Major Ozonated Autoheamotherapy Alleviates Skeletal Muscle Ischemia/Reperfusion Injury by Regulating Nrf2/HO-1 Pathway.

Abstract

Skeletal muscle ischaemia/reperfusion (I/R) injury remains a clinically significant condition characterized by muscular dystrophy. Although ozone therapy has shown protective potential against I/R injury in animal models of various organs including skeletal muscle, its precise mechanistic underpinnings require further elucidation. This investigation evaluates the therapeutic potential of major ozonated autohemotherapy (MOAH) for skeletal muscle I/R injury management. Utilizing a rat femoral artery ligation/release model, we demonstrated that MOAH pretreatment substantially alleviated histopathological damage through hematoxylin-eosin/Masson staining analyzes, diminished skeletal muscle apoptosis via terminal deoxynucleotidyl transferase dUTP nick-end labeling and Western blot, and reduced tissue edema as quantified by wet weight ratios. Serum biomarker assessments confirmed decreased creatine kinase and lactate dehydrogenase levels with MOAH administration. In oxygen-glucose deprivation/reoxygenation (OGD/R)-treated L6 myoblast models, ozone pretreatment enhanced cellular proliferation capacity while attenuating apoptosis and mitochondrial dysfunction.
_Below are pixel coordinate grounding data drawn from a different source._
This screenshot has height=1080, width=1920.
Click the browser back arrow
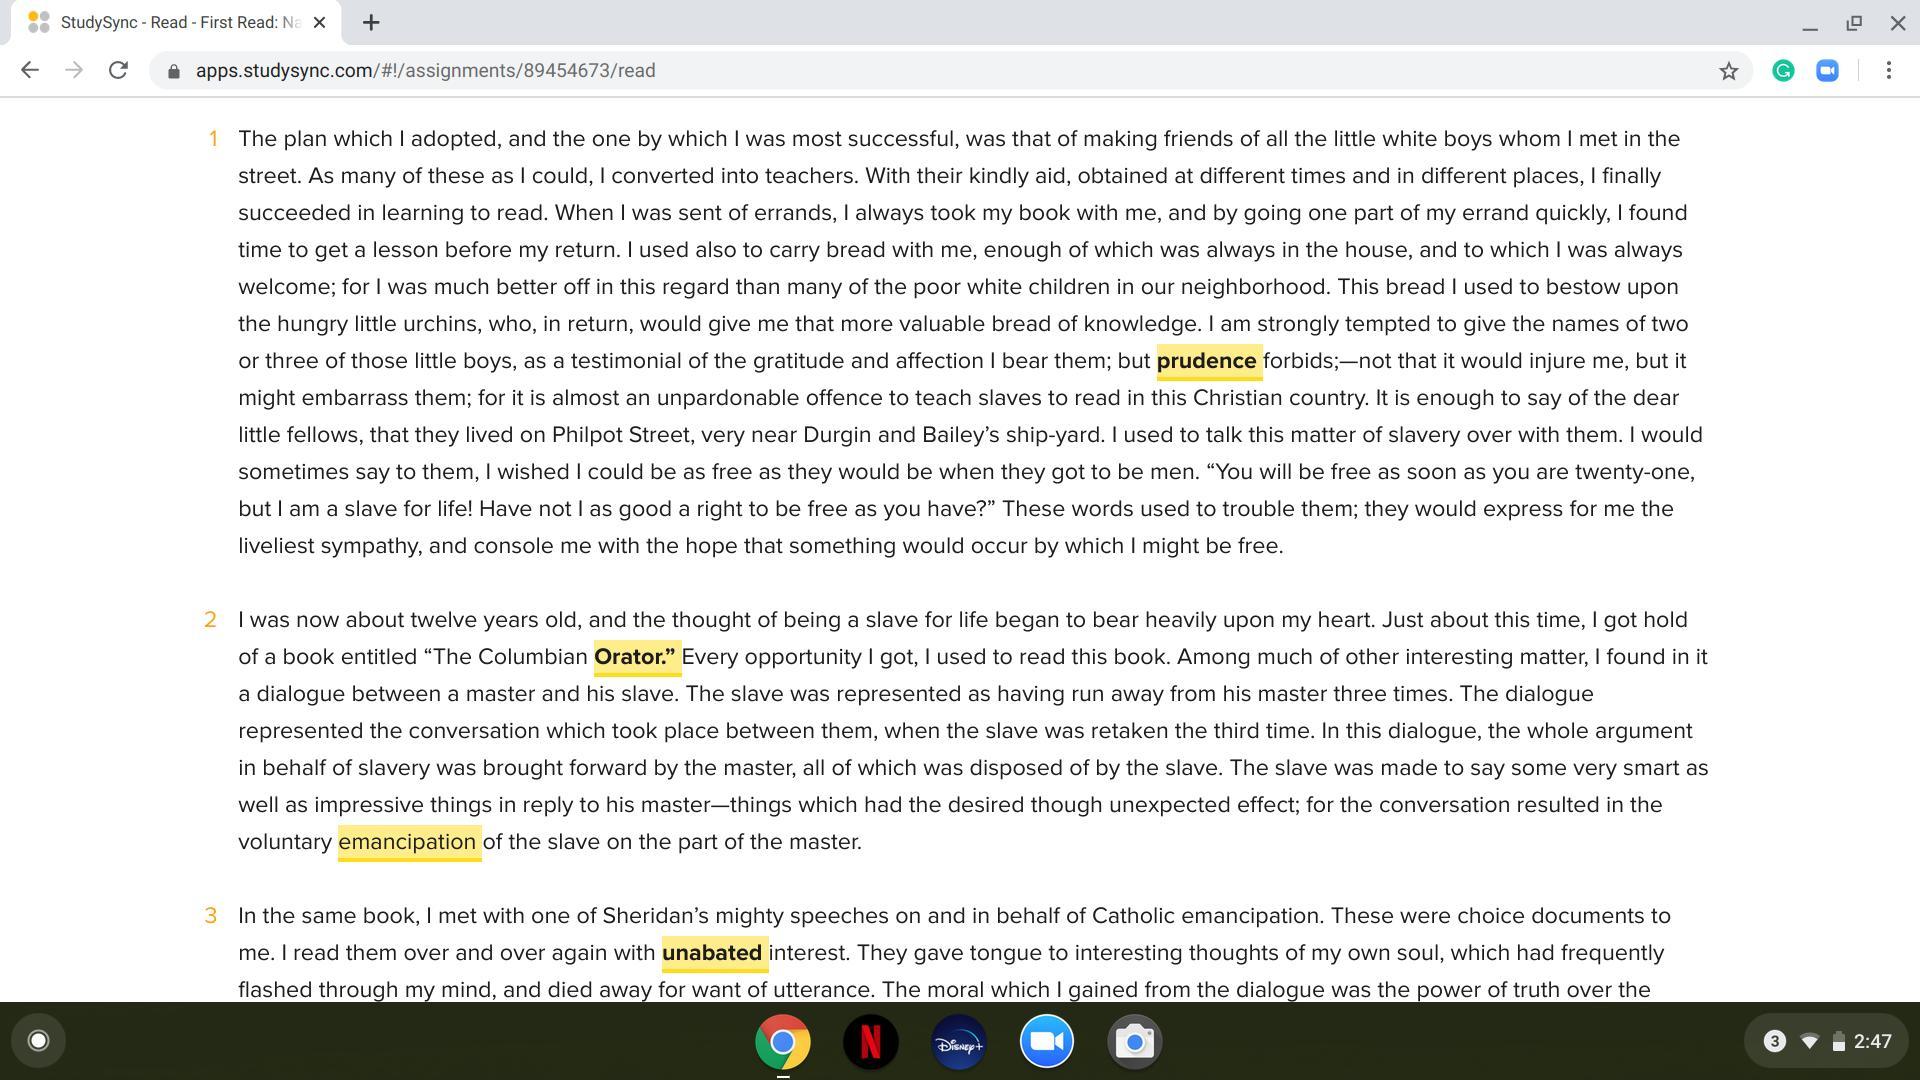pyautogui.click(x=30, y=70)
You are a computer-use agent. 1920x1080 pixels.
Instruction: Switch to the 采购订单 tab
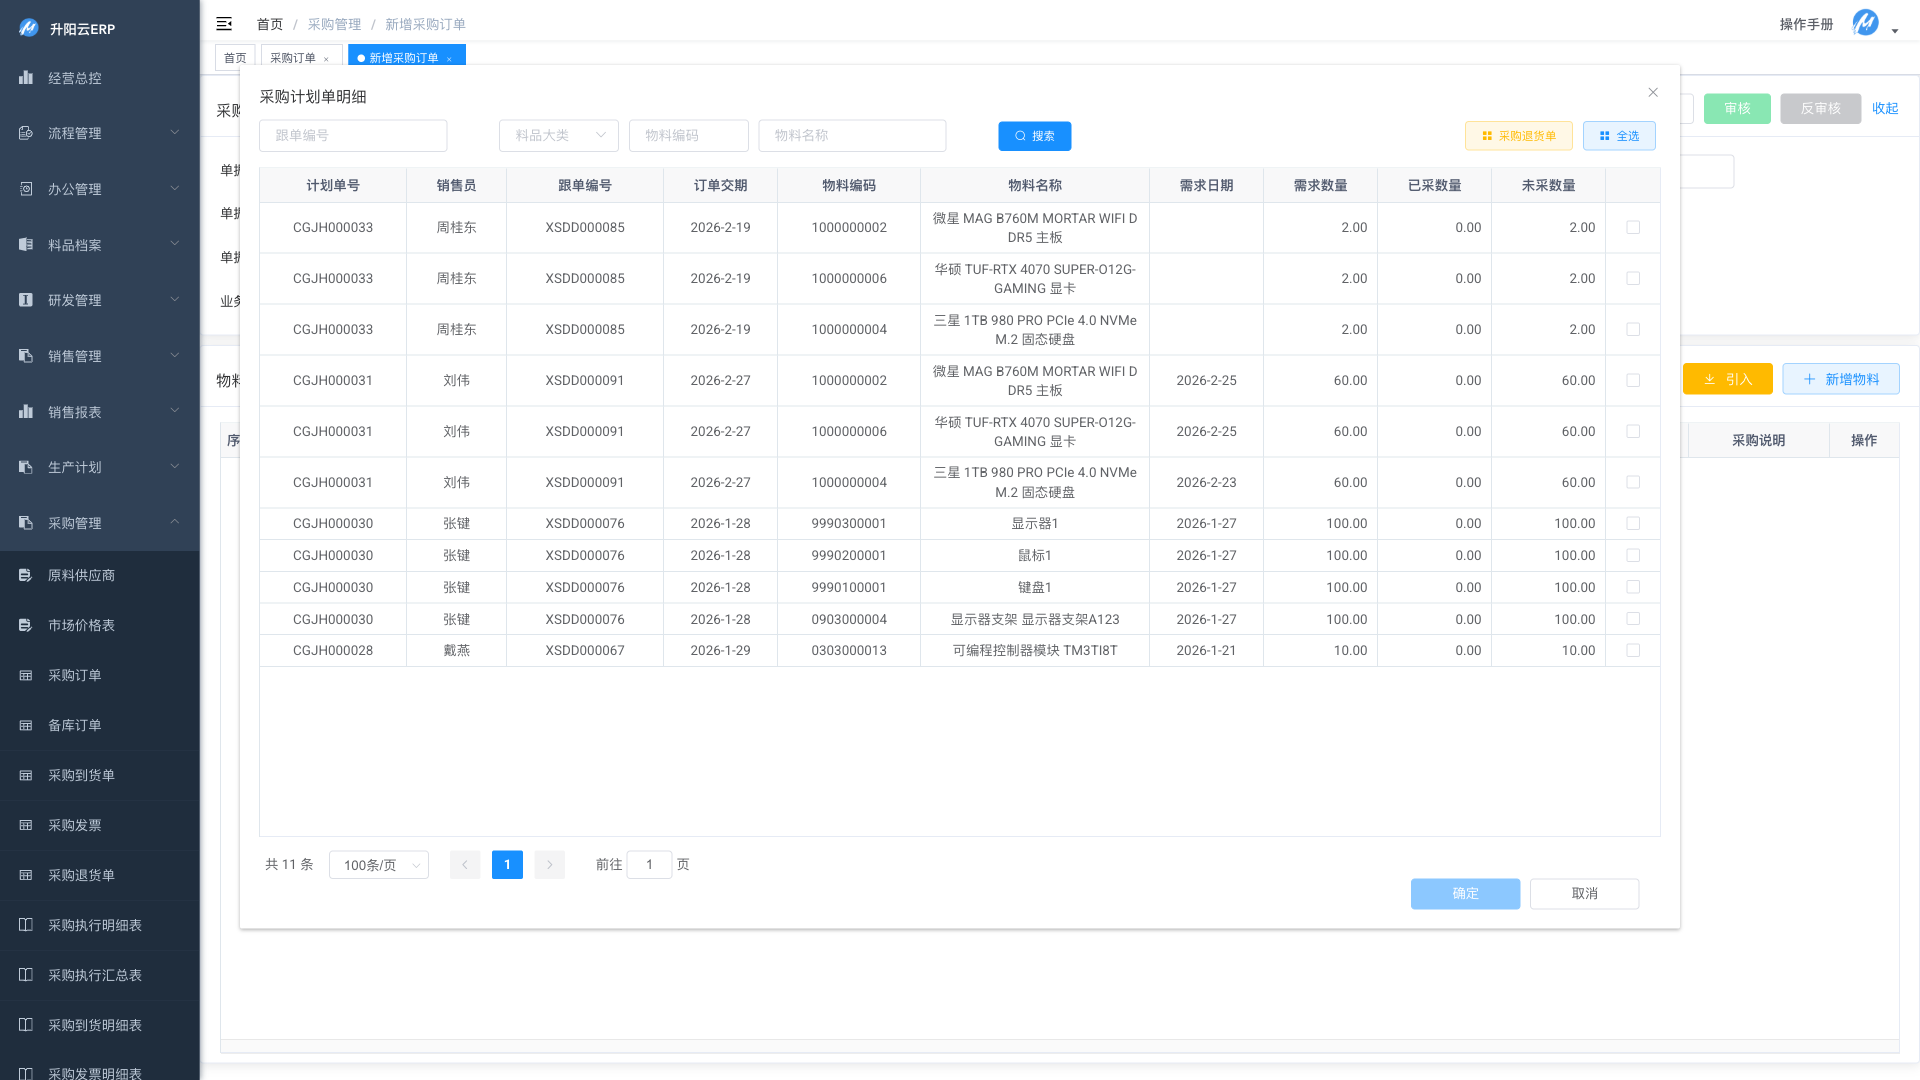[293, 58]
Subsequent analyzes revealed ozone's regulatory effects on oxidative stress markers (MDA content, SOD and CAT activity) and inflammatory factors (TNF-α and IL-1β) across both in vivo and in vitro models. Mechanistic evaluations through Western blot and reverse transcription quantitative real-time polymerase chain reaction techniques identified MOAH-induced activation of the Nrf2/HO-1 signaling pathway, with observed abolition of protective efficacy under Nrf2 knockdown conditions. These results collectively establish that MOAH mitigates skeletal muscle I/R injury through Nrf2/HO-1 pathway modulation, providing substantive mechanistic justification for its clinical implementation in I/R injury therapeutics.